The “flaw” that this documentary is named after draws from the now-famous statement made before Congress by Alan Greenspan in October 2008. The Reagan-appointed chairman of the Federal Reserve Bank had his hands on the levers of US economic power throughout the 1990s and early 2000s. His interest rate policies were widely implicated in the asset price bubble leading up to the credit crunch of 2008.
Greenspan was a disciple of the objectivist philosopher and novelist Ayn Rand, and during his time as a young man in her inner circle he absorbed the notion that the decisions of individuals should not be swayed by consideration of the interests of others. Much later, when he took control of the US economy, Greenspan was able to put this philosophy into practice. Markets, Greenspan thought, should be left to get on with it.

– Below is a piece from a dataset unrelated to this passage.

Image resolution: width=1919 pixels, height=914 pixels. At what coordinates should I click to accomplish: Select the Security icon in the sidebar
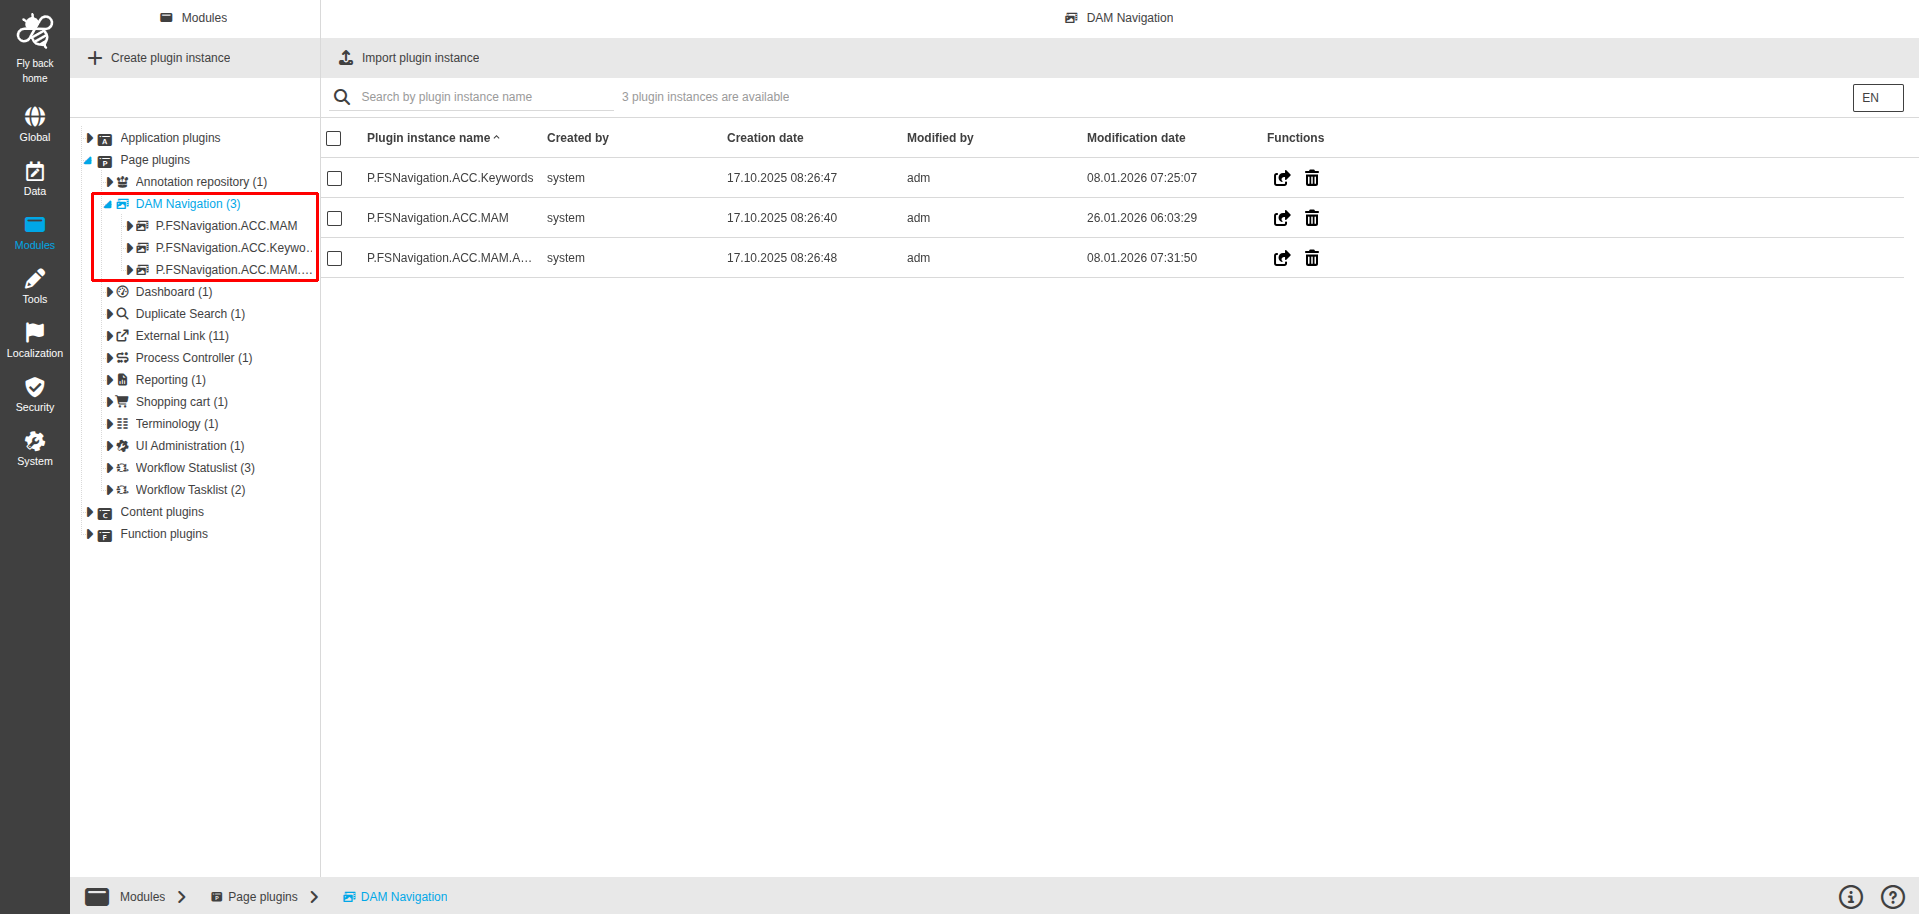point(34,392)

Asset prices, when they rise too high, are automatically brought lower by individuals cashing in by selling. Conversely when asset prices go too low, investors spot a bargain, buy, and prices head back up again.
Government interference in this process, Greenspan’s philosophy said, could only warp prices and hence create distortions that would cloud the efficient operation of markets, damage economic progress and depress wealth creation. The events of 2008 shattered this view. In a striking scene in which Greenspan addresses a congressional panel, the film shows the moment when he admitted that he was wrong after all. Markets do not always work—no matter what Eugene Fama’s Efficient Markets Hypothesis had apparently shown. “I have found a flaw in the model that defines how the world works,” Greenspan announced; “I was shocked.”
The US housing market is at the centre of the film’s narrative. It was here that the bubble which led to the crash grew. A host of talking heads is drafted in to narrate the story: economists such as Joseph Stiglitz and Robert Shiller crop us, as does Jim O’Neill, the former chief economist at Goldman Sachs and now the chairman of Goldman Sachs Asset Management. Mortgage salesmen, a former bond trader and indebted mortgage borrowers also appear, and together they provide a broad collection of perspectives.